The neuroengineering group focuses on advancing Brain-Machine Interface (BMI) technology. We are specifically interested in closed-loop neurofeedback systems in its interaction with the brain, thus including both systems engineering and neuroscience. 

In a closed-loop BMI, the brain is interfaced in real time to a machine (often a computer, BCI) through feedback that reflects ongoing brain activity (i.e. neurofeedback, NFB) [2]. In other words, through NFB, often displayed visually on a computer screen, BCI users can voluntarily control specific features of their own brain activity (i.e. neural self-control). This promotes a neural learning environment that stimulates cortical plasticity [3]. With this ability of inducing both short- and long-term modulations in the brain activity [3], BCIs have shown potential in restoring motor function following neurological trauma, such as a stroke, and in improving pathological symptoms in people with cognitive impairments, such as Attention-Deficit Hyperactivity Disorder (ADHD) [4], [5].

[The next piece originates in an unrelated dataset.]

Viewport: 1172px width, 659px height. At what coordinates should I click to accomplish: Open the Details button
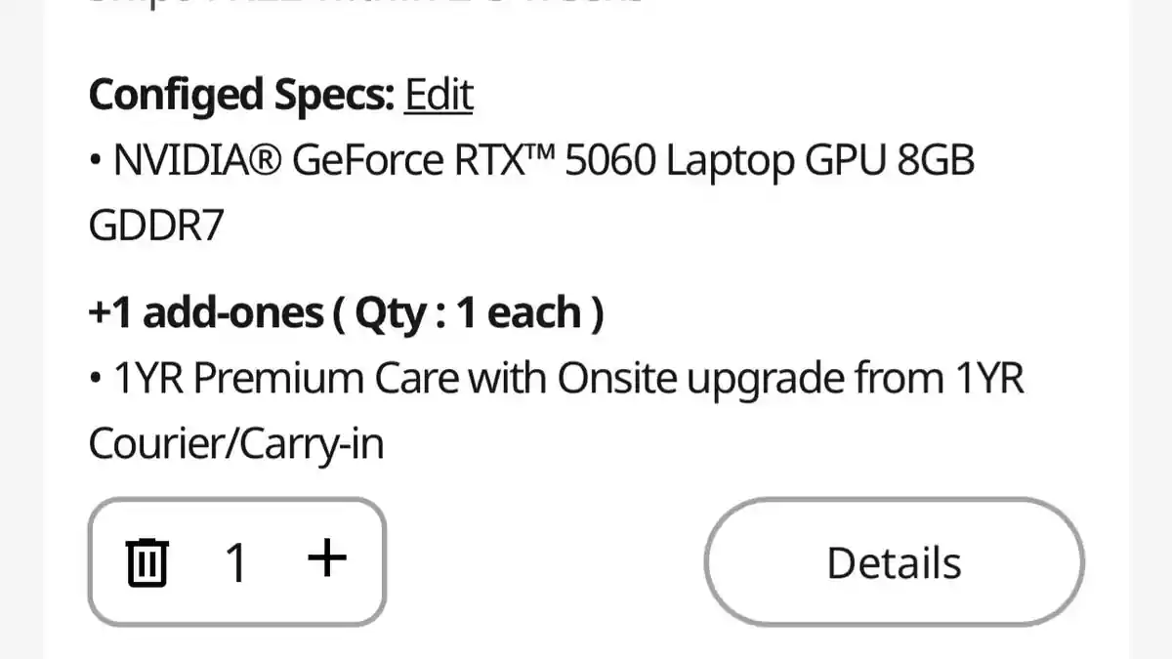(x=894, y=562)
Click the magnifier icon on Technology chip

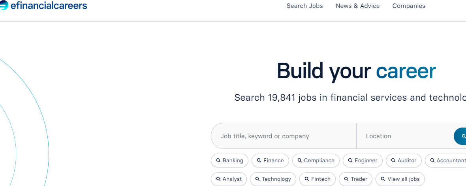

The neuroengineering team uses non-invasive recording techniques including electroencephalogram (EEG) and functional near-infrared spectroscopy (fNIRS). We are interested in both the biological and machine-side of the BCI system as well as the dynamic interaction between the two. From the machine perspective, we are active within applied AI research to investigate how real-time adaptive AI can be implemented in BMIs to promote learning. From the biological perspective, we are interested in both how human learning of neural self-regulation can be improved and how BMIs can trigger brain plasticity in a controlled manner.